• WORK INSTRUCTION: Leave the pictures out, and repeat exactly each line from the one that holds "This screenshot has" through the final line of the entries below.

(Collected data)
+ + + +

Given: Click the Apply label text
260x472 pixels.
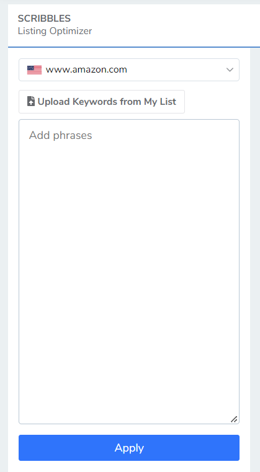Looking at the screenshot, I should tap(129, 448).
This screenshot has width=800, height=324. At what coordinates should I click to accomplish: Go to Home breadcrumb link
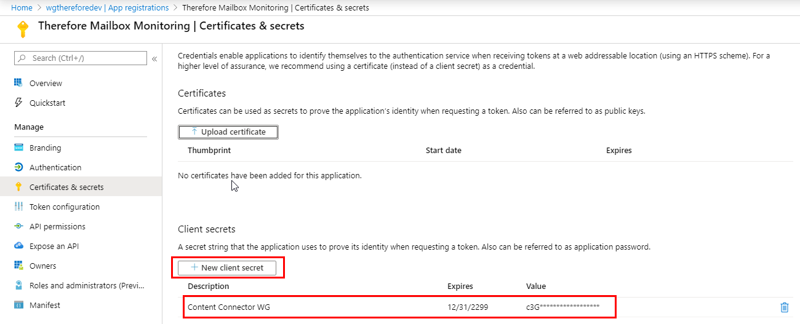[x=22, y=8]
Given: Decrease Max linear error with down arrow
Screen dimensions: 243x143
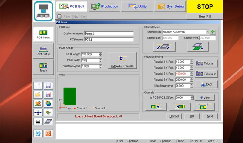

+ + + +

• ANSWER SPACE:
This screenshot has width=800, height=324. At what coordinates should I click to accomplish: Go to Home breadcrumb link
[x=22, y=8]
Given: Decrease Max linear error with down arrow
Screen dimensions: 243x143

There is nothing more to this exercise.